Comment 5 for bug 1661626

This is probably something for snapcraft-desktop-helpers and the gnome extension for Snapcraft. It is the desktop-launch script that currently symlinks ~/.config/dconf to the location the snap will look for it, so it wouldn't be much of a stretch to do the same for $XDG_RUNTIME_DIR/dconf too. The "gsettings" interface looks like it already grants the required AppArmor permissions, so I don't think there is anything strictly necessary to do on the snapd side.

Longer term, we probably want to deprecate the gsettings interface and stop snaps from talking to dconf all together. If you're using a new enough version of GLib in the sandbox and portal support is enabled (i.e. GTK_USE_PORTAL=1 set in environment), then the GSettings API will use store settings in a flat file "$XDG_CONFIG_HOME/glib-2.0/settings/keyfile". Change notification is handled via an inotify watch on that file, comparing new values with those stored in memory.

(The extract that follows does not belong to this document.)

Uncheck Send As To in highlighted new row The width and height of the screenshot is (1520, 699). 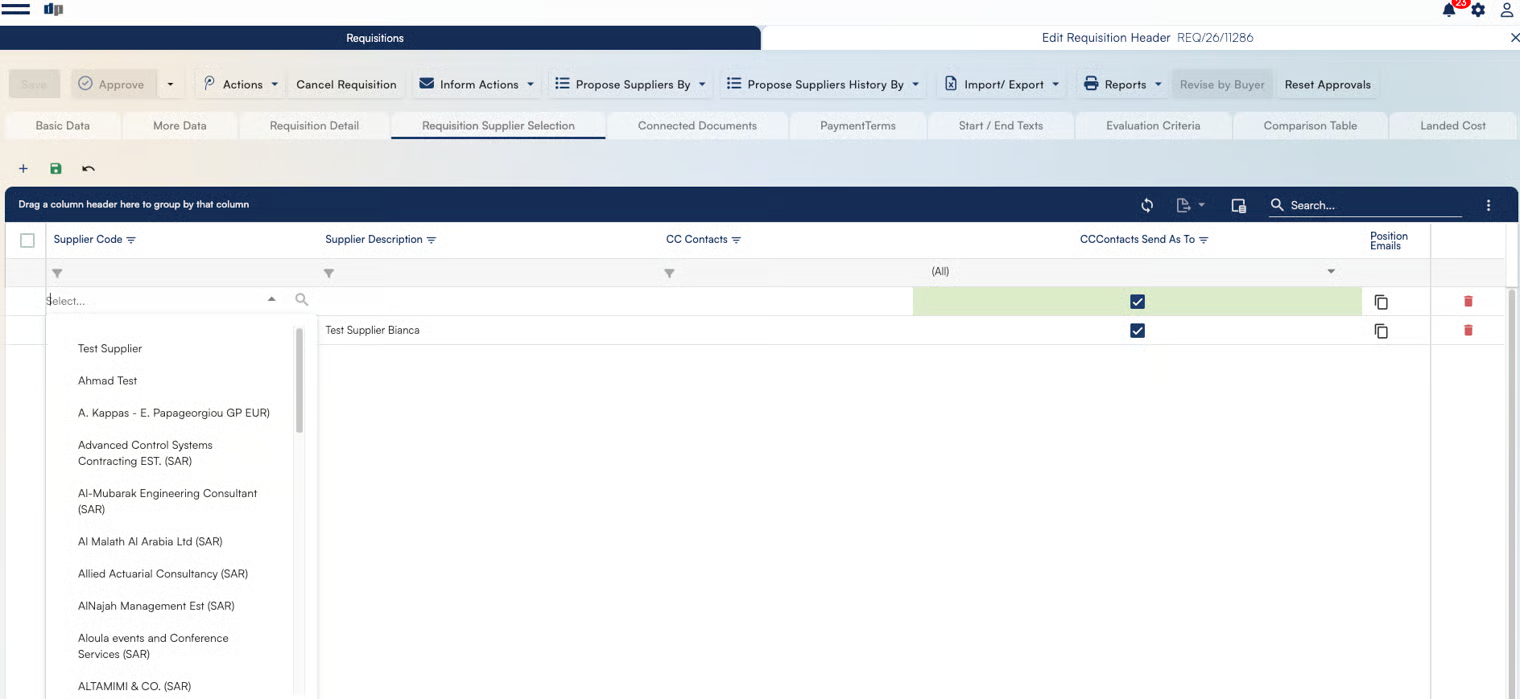pos(1137,302)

This means that (a) the confined app can't see settings belonging to other applications, and (b) that data will be managed together with other snap user data. For the few desktop wide GSettings used by GTK's Wayland backend (e.g. theme, fonts, etc), there is an xdg-desktop-portal interface giving read-only access. Access to the portal API is already granted by snapd's desktop interface.